Cualquier análisis de la realidad actual del país, por somero que sea, obliga a preguntarse ¿hacia dónde va la Argentina o mejor: hacia dónde la lleva el actual gobierno? Lo paradójico es que, en líneas generales, el Presidente está cumpliendo lo que había prometido en su campaña electoral, es decir: el desguace del Estado.
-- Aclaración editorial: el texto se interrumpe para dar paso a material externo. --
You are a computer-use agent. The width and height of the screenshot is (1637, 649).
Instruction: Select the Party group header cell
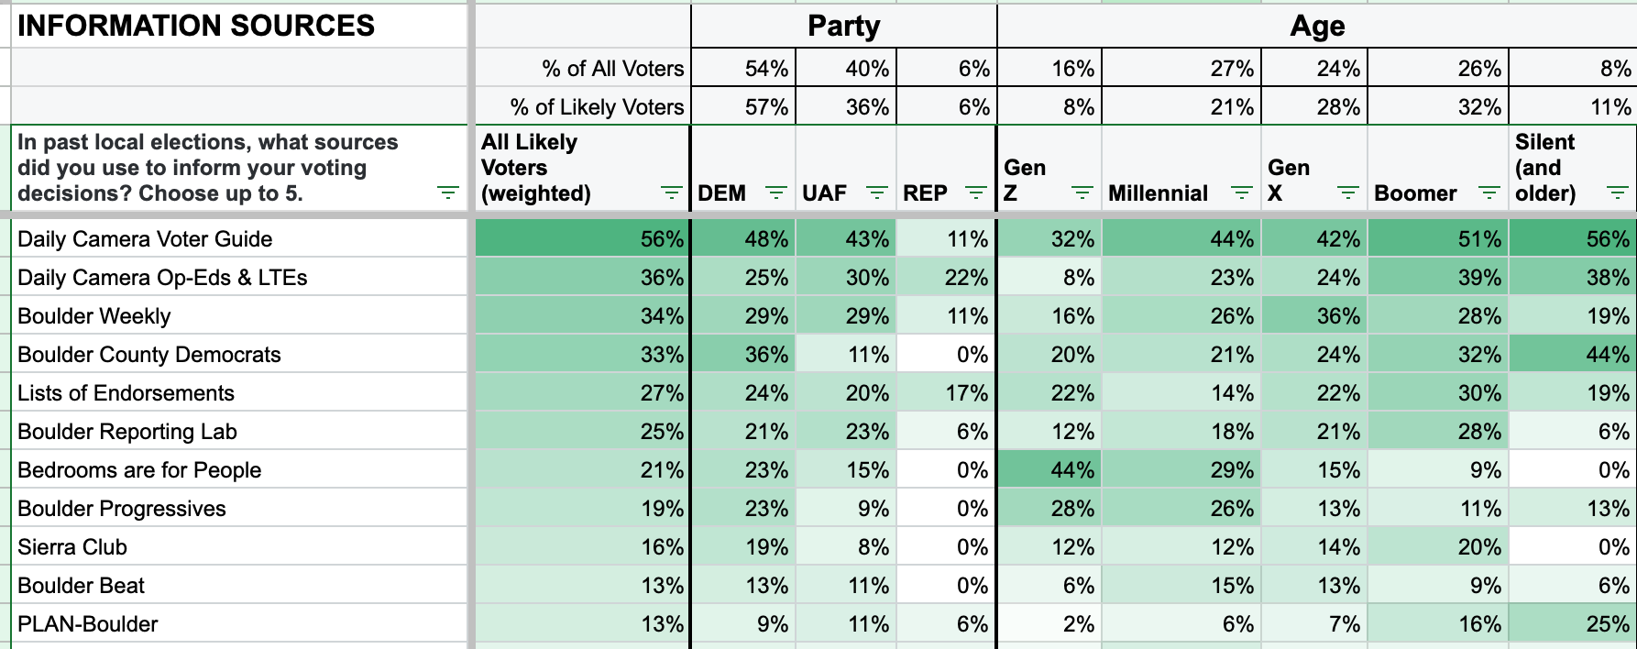click(843, 26)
Lo que seguramente no esperaban los esperanzados votantes -después haber pasado un diluido e intrascendente gobierno justicialista- era que las cosas llegaran a semejante punto, continuando una deuda externa monstruosa que crece y condiciona el manejo de los recursos naturales, la desaparición de la “justicia social” (una expresión de la que abomina el propio Presidente de la Nación) y la acelerada desaparición de los sistemas educativo y de salud, que fueran respetados aún por naciones del llamado Primer Mundo. Los ejemplos, claro, son muchos más pero podrían agregarse sin desmedro el desprecio del Ejecutivo por el interior del país –que no visita, ignora en emergencias y hasta se diría que desprecia en cuanto a los debidos apoyos— y la oposición desmedida a cualquier crítica o manifestación popular, especialmente si es masiva, alcanzando límites que sugieren la crueldad planificada. Sus más recientes esfuerzos políticos apuntan a que el Ejército, que nada quiere saber después del enorme desprestigio que sufrió con el Proceso y Malvinas, intervenga en determinadas formas de represión.
También hay un detalle sorprendente que es el negativismo y/o la incapacidad sorprendente de quienes acompañan al Ejecutivo dentro de los otros poderes que gobiernan el Estado, caso de la desinhibida colusión de algunos jueces, los legisladores que se manejan con estadísticas erróneas, o directamente falsas y escriben con monstruosos errores de ortografía al tiempo que inflan su currículum con incongruentes y descalificados estudios. Lamentablemente, quizás el mejor ejemplo sea el del primer mandatario, que se atribuía un doctorado incalificable. Semejantes actos traen del recuerdo rumores previos a los comicios sobre que los posibles cargos futuros no se orientaban a capacidades sino a aportes para el partido.
Pero donde la falta de rumbo (o rumbo equivocado) se hace más evidente es en la política de Salud Pública, con la falta de apoyo a los hospitales, el establecimiento de aranceles o la limitación de accesos. En el tema se ha llegado al absurdo de que el gran público prácticamente desconozca la identidad del ministro de Salud o la incongruencia de que el mismo funcionario explique y justifique su política ante el grupo de plutócratas que apoya y sostiene al gobierno.
Por la revulsión que ya se advierte en el país se diría que la gota que colmó el vaso en la materia ha sido el cuestionamiento al personal del Hospital Garrahan, un imprescindible orgullo argentino especializado en atención de la infancia. Y por si fuera poco, esa actitud se ve refrendada por las inhumanas declaraciones del director nacional de Discapacidad, al decirle brutalmente a la madre de un niño con esa condición que “si tu hijo nació con discapacidad, la responsabilidad es de la familia”. ¿Y el Estado nada tiene que ver?
Lo dicho, hay que reiterarlo, no es más que una mínima parte de una serie de hechos y medidas gubernamentales teñidas de un neoliberalismo que acaso no tenga par entre sus similares coetáneos. Más bien, parece directamente una marcha peligrosa hacia algo bastante parecido al fascismo.